The problem-One of the favorite great business abuses of consumers is the nickel and dime charge. It’s no doubt happened to you. Your bank, credit card company, phone provider, utility, car dealer or cable company has incorrectly charged you a few bucks. Maybe it was a one-time $10 fee on your checking account, or maybe the cable TV company illegally collected a six dollar late fee. But of course, in this era of massive corporate sizing, you are one of a million customers. So at the same time you got billed ten bucks, so did a million other customers. And zotz…just like that…the bank has collected $10 million illegally from its customers.

Here is the tally for those keeping score at home: Bank illegally enriched $10 million. Consumers hosed. That’s why consumers have class actions. With capable counsel and a willing representative, consumers had the tools to fight the nickel and diming problem.

The ruling: The Court effectively ended future consumer class actions with yesterday’s decision. The Court broadly interpreted federal preemption under the Federal Arbitration Act. The Federal Arbitration Act requires courts to enforce valid arbitration agreements. State courts have been ruling that arbitration agreements that limit consumer remedies and ban class actions are not valid under state law. The U.S. Supreme Court decided that those state law rulings were entitled to no deference and were of no effect. Here is the bottom line: No state law may prevent a corporation from: 1) requiring arbitration of all disputes between the consumer and the business; and 2) from prohibiting class actions for those disputes.

What it means for consumers. The problem is that now there will be no class actions for nickel and diming cases, so when a bank, cable company, cell phone provider or car dealer illegally charges a million customers $10, their arbitration clause will be upheld, and consumers will not be able to band together into a class to recover the money.

This will take place soon with emails and letters from cable companies, credit card providers, banks, cell phone companies and the like. It will start with revisions to your credit card agreements, cell phone terms and conditions, and cable terms of service. Buried in that long document will be a change in terms that will add or change the arbitration clause. They will all contain class action bans. Thanks to the Supreme Court, they will likely be enforceable.

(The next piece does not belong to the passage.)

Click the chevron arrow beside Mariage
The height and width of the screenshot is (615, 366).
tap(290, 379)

Consumers have now been stripped of their abilities to enforce state consumer laws by an over-zealous Supreme Court. Consumer protection will stand and fall on state regulation and state enforcement. Have you seen the state budget lately? I’m sure there’s plenty of extra cash available for consumer protection enforcement. Even with those states that can afford enforcement, the Supreme Court has forced states to increase regulation if states want to have consumer protection. Because God knows–or at least the Roberts Court knows–that private enforcement by consumer class action lawyers is bad for business.

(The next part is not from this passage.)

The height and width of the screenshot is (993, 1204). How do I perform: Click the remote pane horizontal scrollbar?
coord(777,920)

We will either see more regulation, or–more likely–we will see no control. Most businesses operate rationally. If you tell someone that ripping off consumers for $10 million may subject them to a class action case that will cost them that much or more, they will act to avoid facing that liability. But if bending the rules gets you $10 million without consequences, we all know how it ends.

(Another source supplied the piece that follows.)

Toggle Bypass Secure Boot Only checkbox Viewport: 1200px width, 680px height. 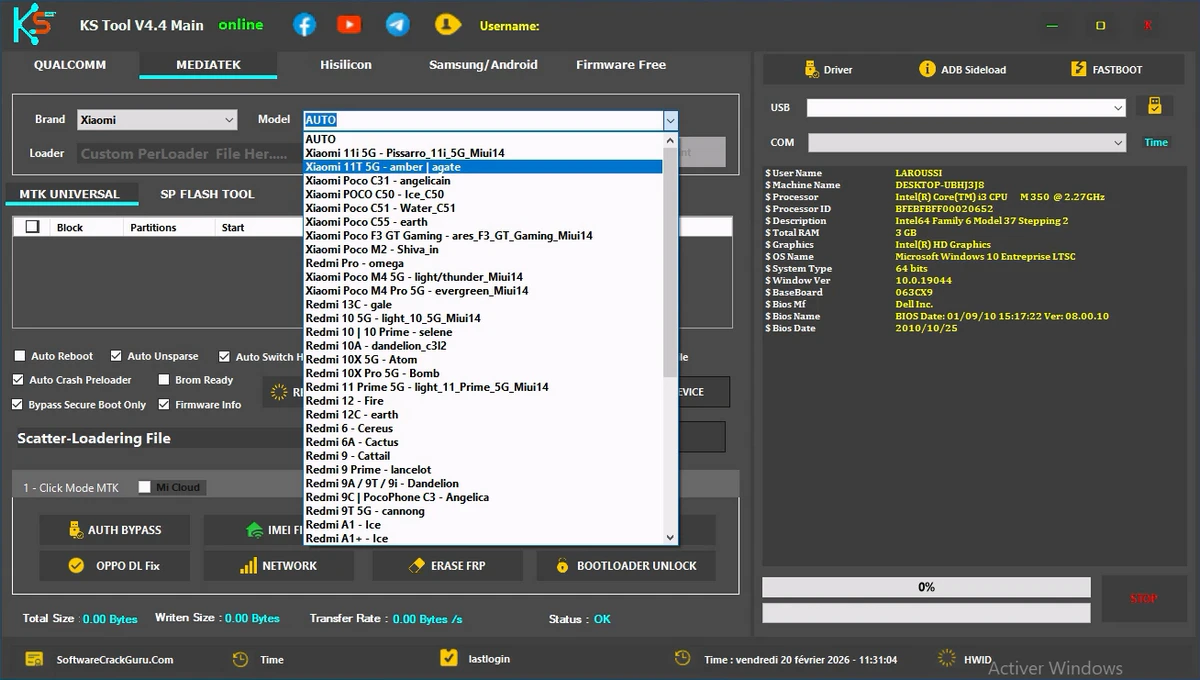pos(18,404)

Load up the troughs and get out of the way. Those hogs are hungry!

It’s a win for the plutocrats.

____

*Plutocracy: “[Gk ploutokratia, fr. ploutos wealth] 1: government by the wealthy 2: a controlling class of rich men.” Webster’s New Collegiate Dictionary, p. 878 (1979)

 

phidda says

If the T-Mobile merger goes through, ATT will have around 126 million customers. A dollar extra charge in a month is $126,000,000,000 to their bottom line. Times that by 12 and you are talking real money.

David Sugerman says

Amazing, isn't it? And the Supreme Court is worried about those bothersome consumer class action cases. I hope they all have suck-hard AT&T service and get locked into long, lousy contracts with plenty of illegal chippy charges.

Nick Merrill says

Shameful decision! I've been calling it an oligarchy, but I think your choice of terms is more accurate -- we do live in a plutocracy. Maybe both terms work, or maybe "corporatocracy" is better. The point is, it ain't democracy and won't ever be until serious campaign finance reform is implemented.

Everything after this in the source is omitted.